== PROVIDED DATA ==
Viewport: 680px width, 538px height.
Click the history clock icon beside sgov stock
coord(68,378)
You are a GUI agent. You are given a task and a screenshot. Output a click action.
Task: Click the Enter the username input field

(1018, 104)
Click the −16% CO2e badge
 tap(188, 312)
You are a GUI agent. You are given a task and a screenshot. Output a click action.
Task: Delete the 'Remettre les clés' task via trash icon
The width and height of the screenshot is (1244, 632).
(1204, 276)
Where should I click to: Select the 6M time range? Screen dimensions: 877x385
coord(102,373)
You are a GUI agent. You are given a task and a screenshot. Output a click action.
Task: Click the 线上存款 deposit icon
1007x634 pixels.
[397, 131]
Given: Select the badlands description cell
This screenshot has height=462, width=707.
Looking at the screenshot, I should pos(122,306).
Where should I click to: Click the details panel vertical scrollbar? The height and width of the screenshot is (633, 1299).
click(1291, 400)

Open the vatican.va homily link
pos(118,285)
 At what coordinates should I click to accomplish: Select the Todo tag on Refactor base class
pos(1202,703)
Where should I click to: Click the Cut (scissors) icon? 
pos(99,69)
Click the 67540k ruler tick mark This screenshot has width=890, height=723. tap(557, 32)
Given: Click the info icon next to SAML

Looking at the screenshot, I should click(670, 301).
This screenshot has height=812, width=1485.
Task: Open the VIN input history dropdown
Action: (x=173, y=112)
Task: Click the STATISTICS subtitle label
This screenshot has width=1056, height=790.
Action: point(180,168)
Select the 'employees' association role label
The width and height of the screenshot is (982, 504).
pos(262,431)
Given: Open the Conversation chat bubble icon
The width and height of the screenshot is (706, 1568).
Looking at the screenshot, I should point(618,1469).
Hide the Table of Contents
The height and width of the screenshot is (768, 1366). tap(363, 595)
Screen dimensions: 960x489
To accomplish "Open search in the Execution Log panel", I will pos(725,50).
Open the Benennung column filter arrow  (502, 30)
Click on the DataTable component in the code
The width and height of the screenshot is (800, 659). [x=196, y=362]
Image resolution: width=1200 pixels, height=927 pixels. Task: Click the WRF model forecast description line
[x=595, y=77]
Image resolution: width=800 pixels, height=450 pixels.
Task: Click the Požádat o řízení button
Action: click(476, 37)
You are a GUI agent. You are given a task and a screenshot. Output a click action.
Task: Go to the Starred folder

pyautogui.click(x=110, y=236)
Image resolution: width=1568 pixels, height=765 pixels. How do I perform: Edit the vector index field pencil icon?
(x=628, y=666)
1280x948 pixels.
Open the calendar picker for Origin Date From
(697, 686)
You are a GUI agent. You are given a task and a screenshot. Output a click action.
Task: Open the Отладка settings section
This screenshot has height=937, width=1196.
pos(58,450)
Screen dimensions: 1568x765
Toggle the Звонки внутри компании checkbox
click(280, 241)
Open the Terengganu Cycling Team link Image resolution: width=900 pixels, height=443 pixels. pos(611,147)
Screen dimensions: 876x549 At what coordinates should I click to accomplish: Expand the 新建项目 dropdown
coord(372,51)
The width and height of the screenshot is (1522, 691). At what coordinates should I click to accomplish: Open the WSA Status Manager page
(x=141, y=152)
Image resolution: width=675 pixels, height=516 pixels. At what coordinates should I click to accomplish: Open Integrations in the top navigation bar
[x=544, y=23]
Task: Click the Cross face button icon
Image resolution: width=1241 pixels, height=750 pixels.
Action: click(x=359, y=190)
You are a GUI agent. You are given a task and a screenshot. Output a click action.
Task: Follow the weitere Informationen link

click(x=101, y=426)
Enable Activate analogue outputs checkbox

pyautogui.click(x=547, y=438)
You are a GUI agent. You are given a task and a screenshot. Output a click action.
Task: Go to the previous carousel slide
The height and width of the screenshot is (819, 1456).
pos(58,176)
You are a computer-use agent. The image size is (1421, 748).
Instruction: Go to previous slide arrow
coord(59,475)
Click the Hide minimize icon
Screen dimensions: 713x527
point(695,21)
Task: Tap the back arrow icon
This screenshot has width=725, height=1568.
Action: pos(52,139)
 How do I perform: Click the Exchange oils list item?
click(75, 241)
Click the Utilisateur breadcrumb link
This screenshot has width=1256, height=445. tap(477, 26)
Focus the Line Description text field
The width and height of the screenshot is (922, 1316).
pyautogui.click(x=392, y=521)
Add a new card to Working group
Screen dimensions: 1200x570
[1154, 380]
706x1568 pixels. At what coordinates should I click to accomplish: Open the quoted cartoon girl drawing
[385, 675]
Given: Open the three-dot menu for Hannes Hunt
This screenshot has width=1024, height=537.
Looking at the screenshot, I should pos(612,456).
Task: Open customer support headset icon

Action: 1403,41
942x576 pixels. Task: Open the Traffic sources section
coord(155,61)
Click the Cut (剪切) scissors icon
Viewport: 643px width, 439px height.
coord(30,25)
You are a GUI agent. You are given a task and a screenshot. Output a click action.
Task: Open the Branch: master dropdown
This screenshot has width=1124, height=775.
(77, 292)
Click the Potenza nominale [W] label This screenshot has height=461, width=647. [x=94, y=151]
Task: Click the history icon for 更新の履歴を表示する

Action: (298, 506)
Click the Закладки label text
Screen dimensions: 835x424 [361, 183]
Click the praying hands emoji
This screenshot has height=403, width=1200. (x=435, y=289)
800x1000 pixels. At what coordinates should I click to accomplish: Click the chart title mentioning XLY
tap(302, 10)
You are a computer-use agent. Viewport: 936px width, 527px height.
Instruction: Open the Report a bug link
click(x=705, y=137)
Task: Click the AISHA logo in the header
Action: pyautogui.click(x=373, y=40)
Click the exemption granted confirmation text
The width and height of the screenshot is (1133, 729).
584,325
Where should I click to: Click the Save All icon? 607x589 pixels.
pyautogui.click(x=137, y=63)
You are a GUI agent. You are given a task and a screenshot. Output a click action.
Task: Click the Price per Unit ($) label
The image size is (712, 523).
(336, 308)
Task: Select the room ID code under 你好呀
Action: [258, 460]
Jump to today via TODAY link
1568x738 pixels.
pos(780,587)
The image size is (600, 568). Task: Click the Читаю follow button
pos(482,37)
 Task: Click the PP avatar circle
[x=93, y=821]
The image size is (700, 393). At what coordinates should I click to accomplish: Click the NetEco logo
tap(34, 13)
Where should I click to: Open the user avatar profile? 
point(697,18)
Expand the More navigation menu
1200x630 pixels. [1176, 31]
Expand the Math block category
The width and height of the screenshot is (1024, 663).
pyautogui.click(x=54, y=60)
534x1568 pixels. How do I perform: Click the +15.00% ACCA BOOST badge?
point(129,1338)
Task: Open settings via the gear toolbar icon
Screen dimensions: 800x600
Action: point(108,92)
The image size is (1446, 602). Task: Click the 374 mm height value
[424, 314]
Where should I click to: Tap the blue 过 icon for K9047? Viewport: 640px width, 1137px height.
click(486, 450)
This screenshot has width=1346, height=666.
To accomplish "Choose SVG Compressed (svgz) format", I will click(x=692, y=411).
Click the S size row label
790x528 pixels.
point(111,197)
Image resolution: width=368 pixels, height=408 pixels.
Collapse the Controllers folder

== WHAT TO PRODUCE ==
What you return must match the entries exactly, word for word.

== RESPONSE ==
Viewport: 680px width, 538px height.
Click the history clock icon beside sgov stock
coord(68,378)
You are a GUI agent. You are given a task and a screenshot. Output a click action.
Task: Click the Enter the username input field

(1018, 104)
Click the −16% CO2e badge
 tap(188, 312)
You are a GUI agent. You are given a task and a screenshot. Output a click action.
Task: Delete the 'Remettre les clés' task via trash icon
The width and height of the screenshot is (1244, 632).
(1204, 276)
Where should I click to: Select the 6M time range? Screen dimensions: 877x385
coord(102,373)
You are a GUI agent. You are given a task and a screenshot. Output a click action.
Task: Click the 线上存款 deposit icon
1007x634 pixels.
[397, 131]
Given: Select the badlands description cell
This screenshot has height=462, width=707.
Looking at the screenshot, I should pos(122,306).
Where should I click to: Click the details panel vertical scrollbar? The height and width of the screenshot is (633, 1299).
click(1291, 400)

Open the vatican.va homily link
pos(118,285)
 At what coordinates should I click to accomplish: Select the Todo tag on Refactor base class
pos(1202,703)
Where should I click to: Click the Cut (scissors) icon? 
pos(99,69)
Click the 67540k ruler tick mark This screenshot has width=890, height=723. tap(557, 32)
Given: Click the info icon next to SAML

Looking at the screenshot, I should click(670, 301).
This screenshot has height=812, width=1485.
Task: Open the VIN input history dropdown
Action: (x=173, y=112)
Task: Click the STATISTICS subtitle label
This screenshot has width=1056, height=790.
Action: point(180,168)
Select the 'employees' association role label
The width and height of the screenshot is (982, 504).
pos(262,431)
Given: Open the Conversation chat bubble icon
The width and height of the screenshot is (706, 1568).
Looking at the screenshot, I should point(618,1469).
Hide the Table of Contents
The height and width of the screenshot is (768, 1366). tap(363, 595)
Screen dimensions: 960x489
To accomplish "Open search in the Execution Log panel", I will pos(725,50).
Open the Benennung column filter arrow  (502, 30)
Click on the DataTable component in the code
The width and height of the screenshot is (800, 659). [x=196, y=362]
Image resolution: width=1200 pixels, height=927 pixels. Task: Click the WRF model forecast description line
[x=595, y=77]
Image resolution: width=800 pixels, height=450 pixels.
Task: Click the Požádat o řízení button
Action: click(476, 37)
You are a GUI agent. You are given a task and a screenshot. Output a click action.
Task: Go to the Starred folder

pyautogui.click(x=110, y=236)
Image resolution: width=1568 pixels, height=765 pixels. How do I perform: Edit the vector index field pencil icon?
(x=628, y=666)
1280x948 pixels.
Open the calendar picker for Origin Date From
(697, 686)
You are a GUI agent. You are given a task and a screenshot. Output a click action.
Task: Open the Отладка settings section
This screenshot has height=937, width=1196.
pos(58,450)
Screen dimensions: 1568x765
Toggle the Звонки внутри компании checkbox
click(280, 241)
Open the Terengganu Cycling Team link Image resolution: width=900 pixels, height=443 pixels. pos(611,147)
Screen dimensions: 876x549 At what coordinates should I click to accomplish: Expand the 新建项目 dropdown
coord(372,51)
The width and height of the screenshot is (1522, 691). At what coordinates should I click to accomplish: Open the WSA Status Manager page
(x=141, y=152)
Image resolution: width=675 pixels, height=516 pixels. At what coordinates should I click to accomplish: Open Integrations in the top navigation bar
[x=544, y=23]
Task: Click the Cross face button icon
Image resolution: width=1241 pixels, height=750 pixels.
Action: click(x=359, y=190)
You are a GUI agent. You are given a task and a screenshot. Output a click action.
Task: Follow the weitere Informationen link

click(x=101, y=426)
Enable Activate analogue outputs checkbox

pyautogui.click(x=547, y=438)
You are a GUI agent. You are given a task and a screenshot. Output a click action.
Task: Go to the previous carousel slide
The height and width of the screenshot is (819, 1456).
pos(58,176)
You are a computer-use agent. The image size is (1421, 748).
Instruction: Go to previous slide arrow
coord(59,475)
Click the Hide minimize icon
Screen dimensions: 713x527
point(695,21)
Task: Tap the back arrow icon
This screenshot has width=725, height=1568.
Action: pos(52,139)
 How do I perform: Click the Exchange oils list item?
click(75, 241)
Click the Utilisateur breadcrumb link
This screenshot has width=1256, height=445. tap(477, 26)
Focus the Line Description text field
The width and height of the screenshot is (922, 1316).
pyautogui.click(x=392, y=521)
Add a new card to Working group
Screen dimensions: 1200x570
[1154, 380]
706x1568 pixels. At what coordinates should I click to accomplish: Open the quoted cartoon girl drawing
[385, 675]
Given: Open the three-dot menu for Hannes Hunt
This screenshot has width=1024, height=537.
Looking at the screenshot, I should pos(612,456).
Task: Open customer support headset icon

Action: 1403,41
942x576 pixels. Task: Open the Traffic sources section
coord(155,61)
Click the Cut (剪切) scissors icon
Viewport: 643px width, 439px height.
coord(30,25)
You are a GUI agent. You are given a task and a screenshot. Output a click action.
Task: Open the Branch: master dropdown
This screenshot has width=1124, height=775.
(77, 292)
Click the Potenza nominale [W] label This screenshot has height=461, width=647. [x=94, y=151]
Task: Click the history icon for 更新の履歴を表示する

Action: (298, 506)
Click the Закладки label text
Screen dimensions: 835x424 [361, 183]
Click the praying hands emoji
This screenshot has height=403, width=1200. (x=435, y=289)
800x1000 pixels. At what coordinates should I click to accomplish: Click the chart title mentioning XLY
tap(302, 10)
You are a computer-use agent. Viewport: 936px width, 527px height.
Instruction: Open the Report a bug link
click(x=705, y=137)
Task: Click the AISHA logo in the header
Action: pyautogui.click(x=373, y=40)
Click the exemption granted confirmation text
The width and height of the screenshot is (1133, 729).
584,325
Where should I click to: Click the Save All icon? 607x589 pixels.
pyautogui.click(x=137, y=63)
You are a GUI agent. You are given a task and a screenshot. Output a click action.
Task: Click the Price per Unit ($) label
The image size is (712, 523).
(336, 308)
Task: Select the room ID code under 你好呀
Action: [258, 460]
Jump to today via TODAY link
1568x738 pixels.
pos(780,587)
The image size is (600, 568). Task: Click the Читаю follow button
pos(482,37)
 Task: Click the PP avatar circle
[x=93, y=821]
The image size is (700, 393). At what coordinates should I click to accomplish: Click the NetEco logo
tap(34, 13)
Where should I click to: Open the user avatar profile? 
point(697,18)
Expand the More navigation menu
1200x630 pixels. [1176, 31]
Expand the Math block category
The width and height of the screenshot is (1024, 663).
pyautogui.click(x=54, y=60)
534x1568 pixels. How do I perform: Click the +15.00% ACCA BOOST badge?
point(129,1338)
Task: Open settings via the gear toolbar icon
Screen dimensions: 800x600
Action: point(108,92)
The image size is (1446, 602). Task: Click the 374 mm height value
[424, 314]
Where should I click to: Tap the blue 过 icon for K9047? Viewport: 640px width, 1137px height.
click(486, 450)
This screenshot has width=1346, height=666.
To accomplish "Choose SVG Compressed (svgz) format", I will click(x=692, y=411).
Click the S size row label
790x528 pixels.
point(111,197)
Image resolution: width=368 pixels, height=408 pixels.
Collapse the Controllers folder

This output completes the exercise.